The various celebration we have held over the past couple of weeks have caused me to pause and consider the sheer number of significant financial events that our clients have experienced over the past 25 years including the downturn we currently are in.
I thought today I would provide a look back at just some of the many times since Stewardship Capital was founded where things looked quite bleak and what happened shortly after those times of great pessimism.
I will begin in the year we were founded 1997. Driven by fears that an Asian financial crisis could lead to a full worldwide economic meltdown. On Monday, October 27 1997, the Dow Jones fell by an astonishing 7.18% representing the 10th largest single day decline in the index’s history.
Those fears ultimately subsided as a new technological innovation called the internet took the investing world by storm leading to the Dow jones crossing the 10,000 mark for the first time in March of 1999, only to pass 11,000 a mere 24 days later. After several years of speculative growth, the bubble finally burst in 2001, as the tech focused Nasdaq fell by almost 80% before reaching its bottom in 2002.
Throughout the rest of the decade the market continued to grow leading to a belief that the good times would never end. (This, by the way, is never a good formula for responsible investing behavior). That all came to an immediate stop in the fall of 2008 when our nation was thrust into, quite possibly, the greatest economic threat to face our nation since the great depression of 1929.
After the declaration of bankruptcy of Investment Bank Lehman Brothers Wall Street watched in horror as we all learned that the entire financial system was in danger of collapse due to irresponsible mortgage lending processes that had been going on for years.

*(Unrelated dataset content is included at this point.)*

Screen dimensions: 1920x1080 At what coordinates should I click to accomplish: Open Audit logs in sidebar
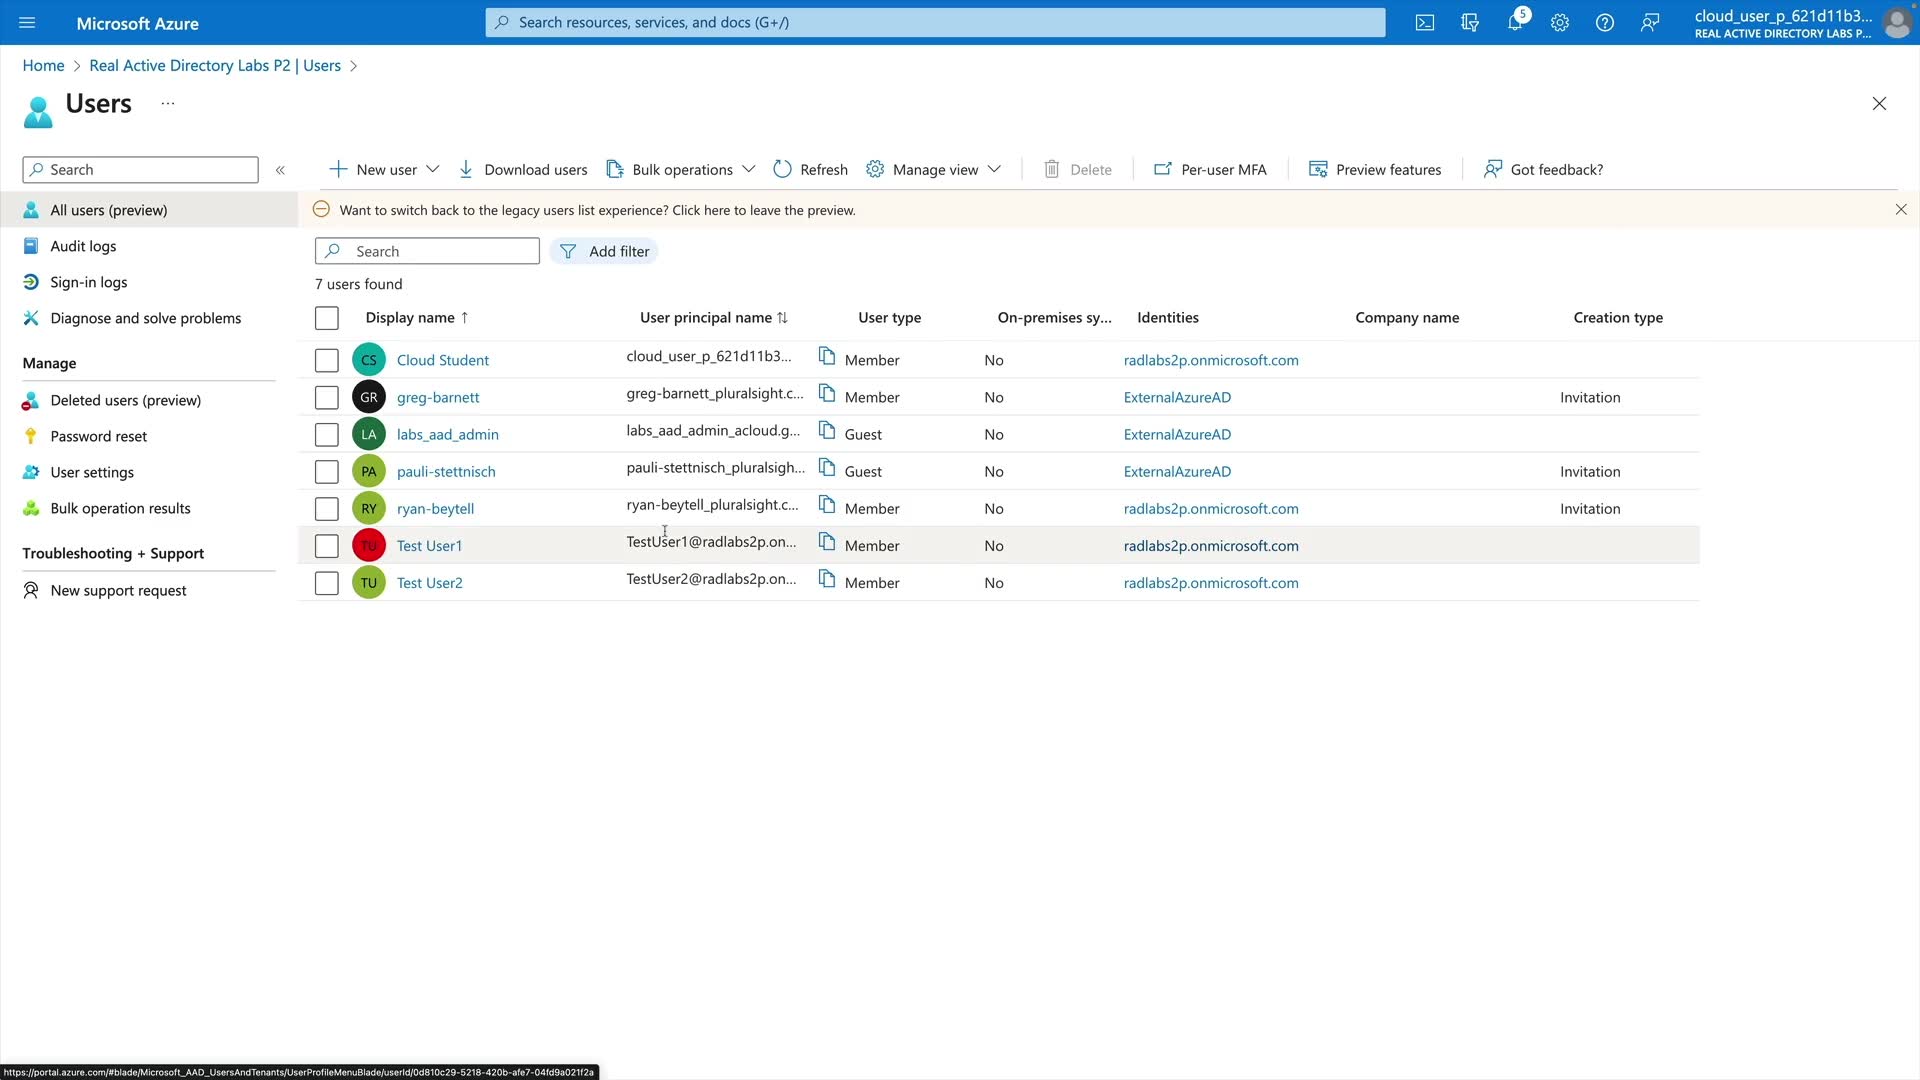83,246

While the market ultimately recovered all its losses and more over the next decade, it was not all smooth sailing. The teens had their own fair share of significant declines driven by various events of those times including the Greek financial crisis, the Ebola scare, Brexit, and the US/China trade wars of 2018. As we entered 2020 things were looking up. Markets were at all-time highs and reasons for optimism were plentiful.
However, within weeks of the new year reports of a mysterious virus sweeping through China began getting a lot of attention. By March markets had lost over 20% of their value and the nation was once again in financial panic. While the Covid virus itself has shown its ability to linger, the market losses it had created only lasted a few months before bouncing back with a vengeance.
Now here we are, less than three years later, in the middle of yet another significant decrease in the market. This time it has been driven in large part, by inflation fears and concerns of a slowing economy brought about by reckless government spending, and too few goods being chased by too much money.
This past year of market volatility has undoubtably been a source of stress for a great number of you reading this column. However, while it is never fun to lose a significant portion of your account balances during a downturn, one of the lessons I have learned over the past 25 years is no matter what is happening at the moment that makes it feel like the markets will never recover, they usually do. Often quicker than you might expect.
While I still believe a slowing economy and continued recession is likely going into 2023, there is a saying amongst advisors that “no investor has ever regretted buying a dip in the market” Yet in the moment most investors are afraid to do so. But, for those who continue to trust in the US economy and power of capitalism to create wealth, their faith is likely to be rewarded in the future, much as it has been for the past 25 years.